Whale-watching safety tips when you’re in a boat

Queenslanders are a lucky bunch, as our coastline provides a haven for the gentle giants of our oceans. If you want the best of the best whale watching, it’s on the Fraser Coast. In fact, Hervey Bay is known as the whale-watching capital of the country…arguably of the world.

But remember, there are a couple of things you need to keep in mind when on the water during the season. For the anglers out there, it’s a timely reminder to be responsible with fishing gear. Don’t leave gear or rubbish behind.

Don’t deliberately approach whales closer than 100 metres. If you’re within 300 metres, you’re considered within a caution zone, so keep your wits about you and travel at a low speed (10kts or less is recommended). A boat cannot enter a caution zone if three boats are already present within it.

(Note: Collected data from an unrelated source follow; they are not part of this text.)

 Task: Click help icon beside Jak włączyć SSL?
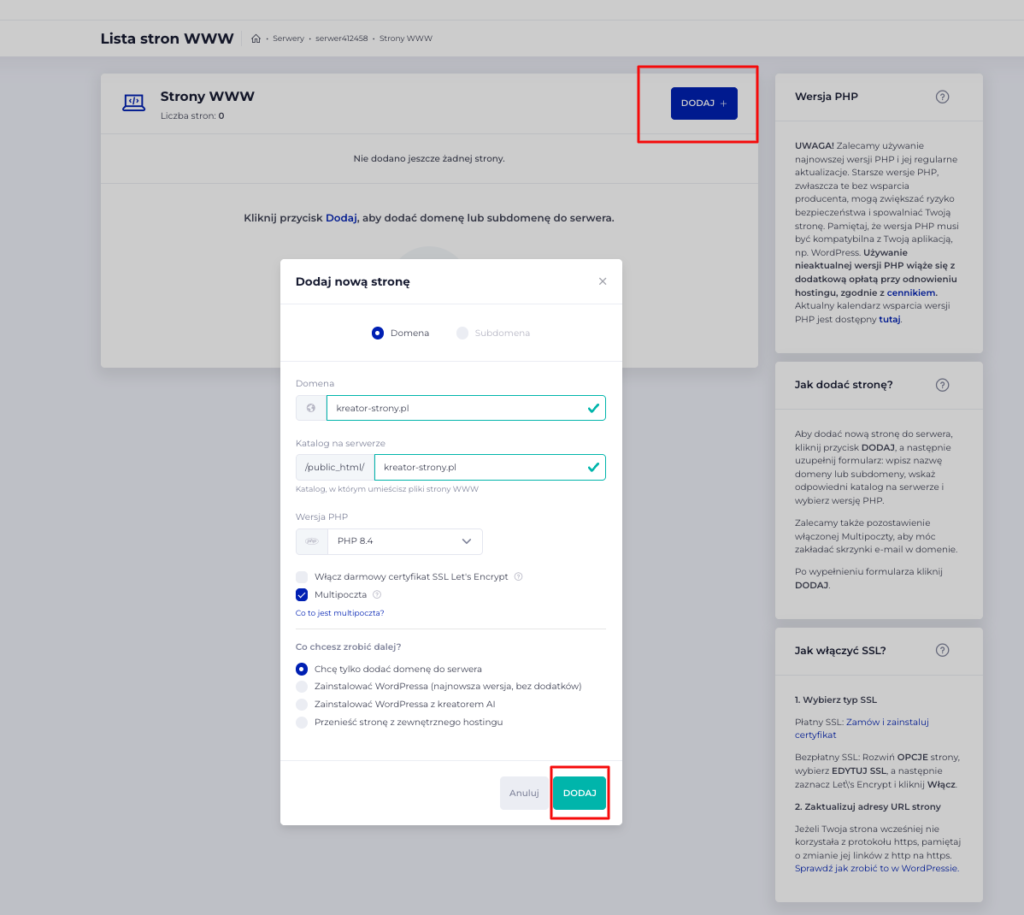(x=942, y=651)
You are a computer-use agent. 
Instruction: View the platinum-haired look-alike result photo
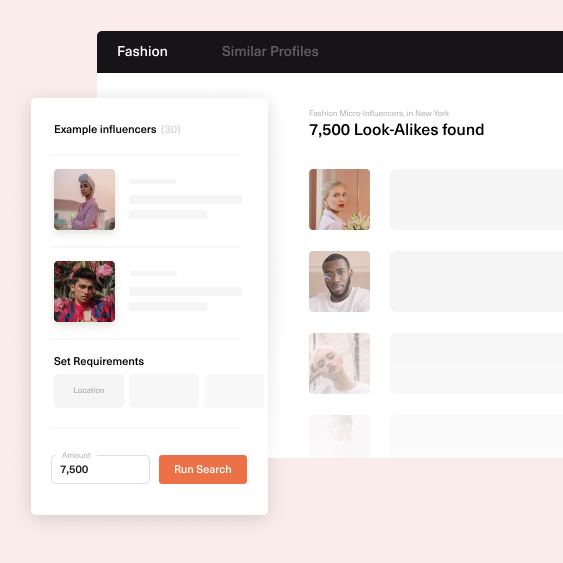tap(339, 363)
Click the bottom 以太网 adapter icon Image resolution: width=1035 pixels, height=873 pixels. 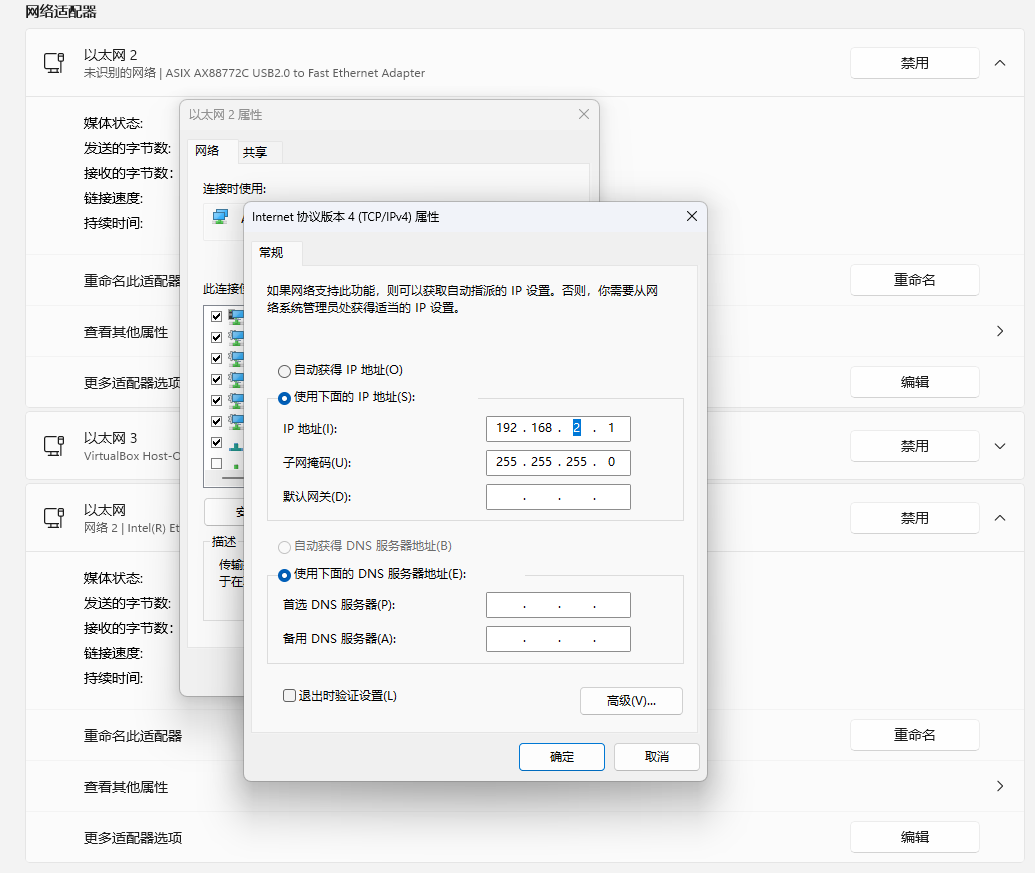click(x=54, y=517)
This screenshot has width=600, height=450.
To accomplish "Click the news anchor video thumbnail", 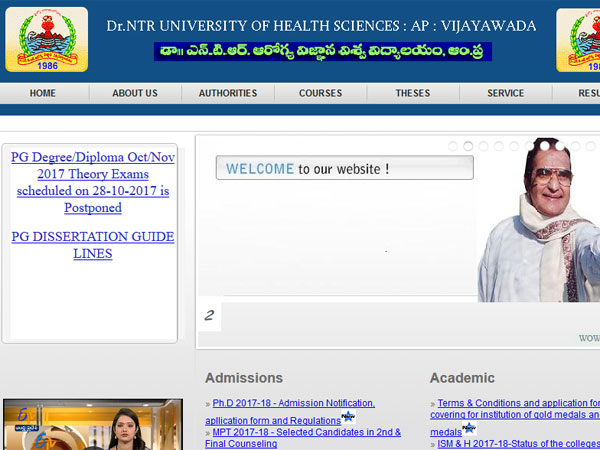I will coord(95,425).
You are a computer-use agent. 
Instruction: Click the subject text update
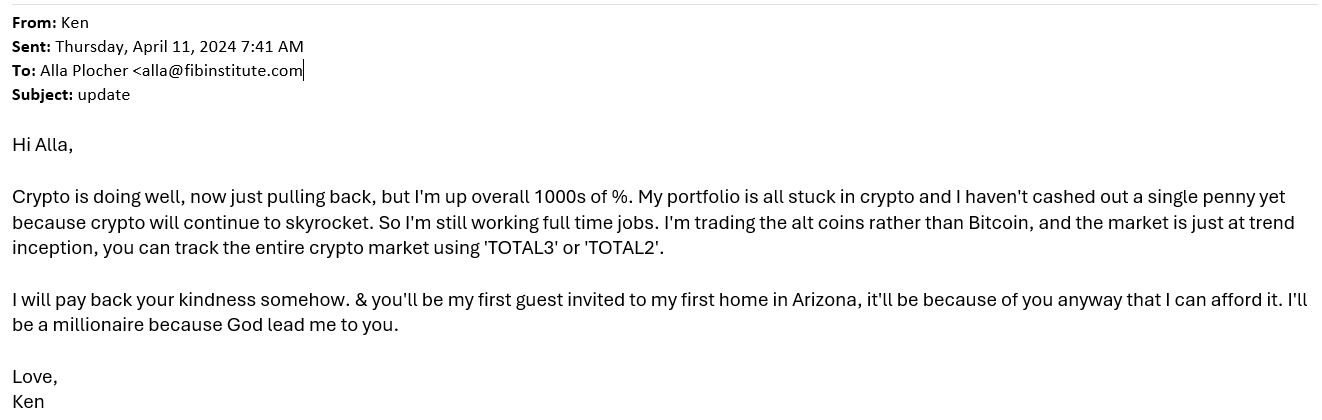[x=104, y=95]
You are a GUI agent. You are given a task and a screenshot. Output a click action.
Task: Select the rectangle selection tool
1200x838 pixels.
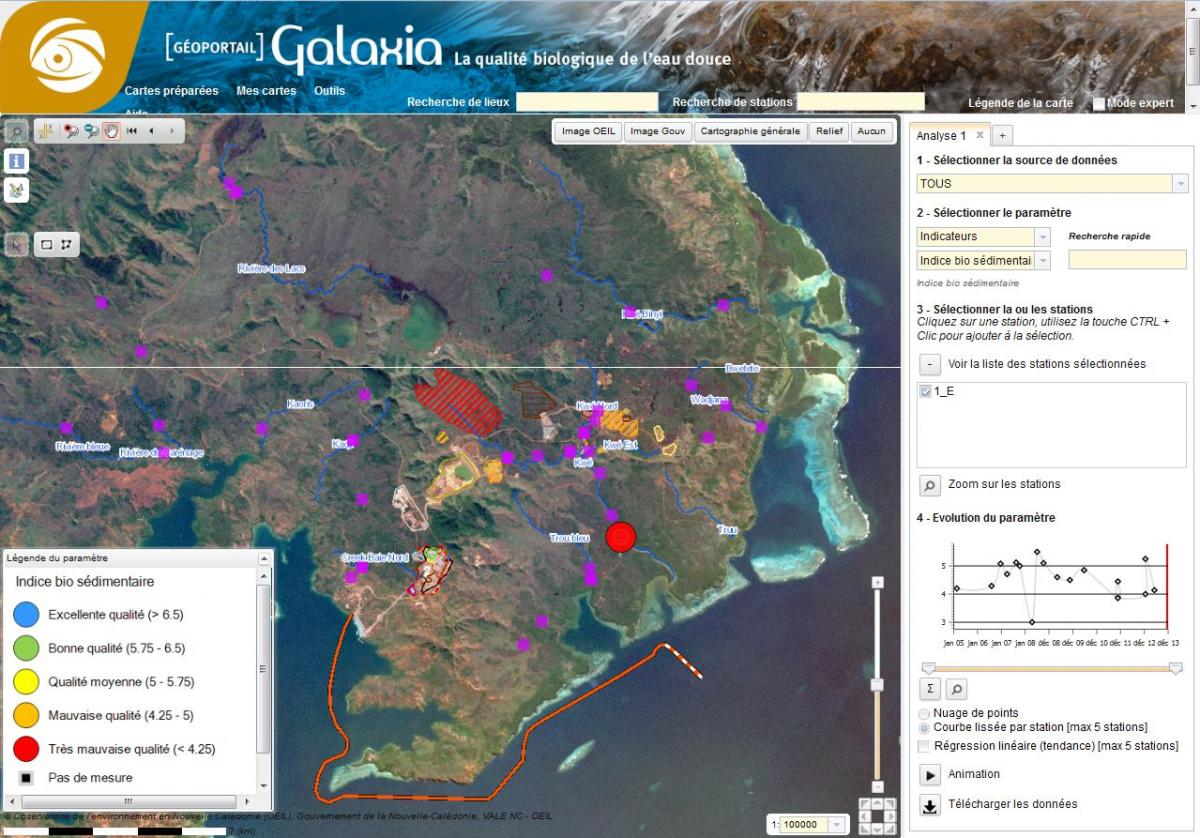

Whales are curious creatures, so there’s nothing to say they won’t approach you! If this happens, put your vessel in neutral and just enjoy.

The biggest vessel of the Hervey Bay whale watching fleet is Spirit of Hervey Bay.

It has six viewing decks over six levels and even an underwater observation area. Think that’s immersive? It also comes with a live soundtrack as an underwater microphone captures the surrounding whale song and feeds it through the boat’s speaker system.

So while it is important to remain vigilant during this very special time of the year, it’s also important to enjoy! Whether you’ve never seen a whale in the wild, or you see them every year, it’s always such a treat to see these magnificent creatures in all their glory.

If you are heading to Hervey Bay to catch your glimpse, there’s another activity to pop on the to-do list.

Come September, Wetside Water Park opens its doors… and inside are epic slides, gnarly waves and a tipping bucket for the littlies. Entry is free with a small fee for the bigger rides.